Army Maj. Nidal Malik Hasan admits pulling out a pistol, shouting "Allahu akbar" (God is great) and opening fire on unarmed people, killing 13 of them. All, he says, in an effort to stop them from going to Afghanistan and killing his fellow Muslims.
Concluding he was on the "wrong side" in America's war, he told jurors at his court-martial that he switched sides.
So, victims and others are demanding, why is the November 2009 attack at Fort Hood being tried as a case of workplace violence and not as an act of terror?
Military law expert Scott L. Silliman says the answer is simple. Because the Uniform Code of Military Justice does not have a punitive article for "terrorism."
"They really didn't have an option," says Silliman, director emeritus of Duke University's Center on Law, Ethics and National Security in Durham, N.C. "He was an active-duty officer. The crime occurred on a military installation. ... It was obvious he was going to face a court-martial."
Victims of the shooting rampage filed a lawsuit last year over the administration's decision to treat the incident as workplace violence. They say that designation has robbed them of benefits and made them ineligible to receive the Purple Heart, awarded to service members wounded in battle.

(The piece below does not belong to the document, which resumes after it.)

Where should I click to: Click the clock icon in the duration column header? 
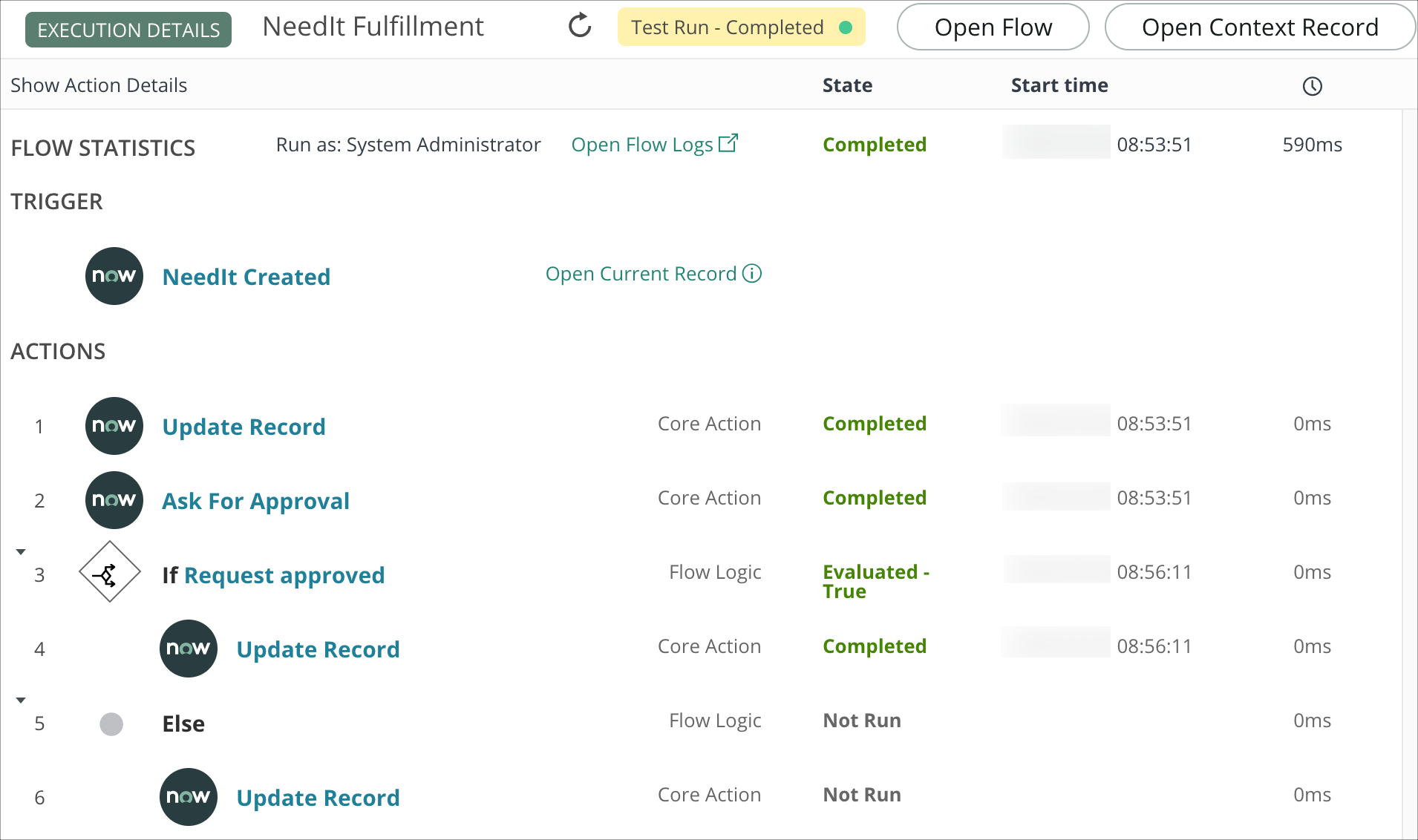pos(1313,85)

On Monday, the staff of the magazine National Review launched a petition drive directed at Defense Secretary Chuck Hagel, arguing that the Army psychiatrist should be tried as an enemy combatant for what they consider "an Act of Terror."
"By not designating this event as such an act, it disrespects the lives of the 13 who lost their lives that day, and dozens more who were injured," the petition reads. "This is outrageous and I call on you to change the official designation now" before proceedings against Hasan go further.

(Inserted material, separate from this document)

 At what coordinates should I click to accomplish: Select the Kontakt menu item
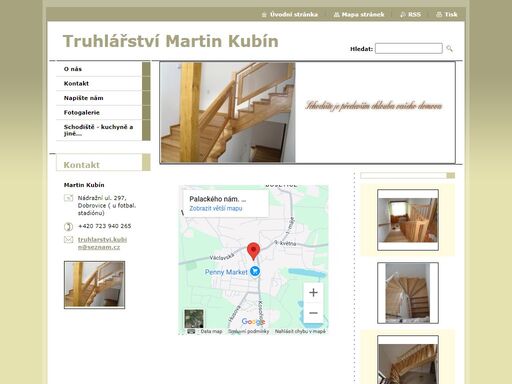point(99,84)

While Silliman understands the outrage, he says transferring the case to civil courts - where a terror charge could attach - was just not possible.
"It would have been totally unprecedented to have that sort of thing occur," says Silliman, who has served as senior attorney at two large military installations and three major Air Force commands. "Now, if the crime had occurred off the post, then there might have been what we call concurrent jurisdiction between the civilian authorities and the military authorities."
Why can't the administration call this an act of terror without charging Hasan as a terrorist? According to a widely quoted Pentagon position paper opposing Purple Hearts for the victims that would allow the defense to argue that Hasan "cannot receive a fair trial because a branch of government has indirectly declared that Major Hasan is a terrorist - that he is criminally culpable."
Reed Rubinstein, one of the attorneys representing a number of the shooting victims and their families, calls that argument "disingenuous."
The National Counterterrorism Center and State Department both counted the incident among terror attacks that year, he notes. The White House and Department of Defense have balked, he argues, because too many people didn't heed warning signs that Hasan was becoming increasingly radical leading up to his deployment to Afghanistan.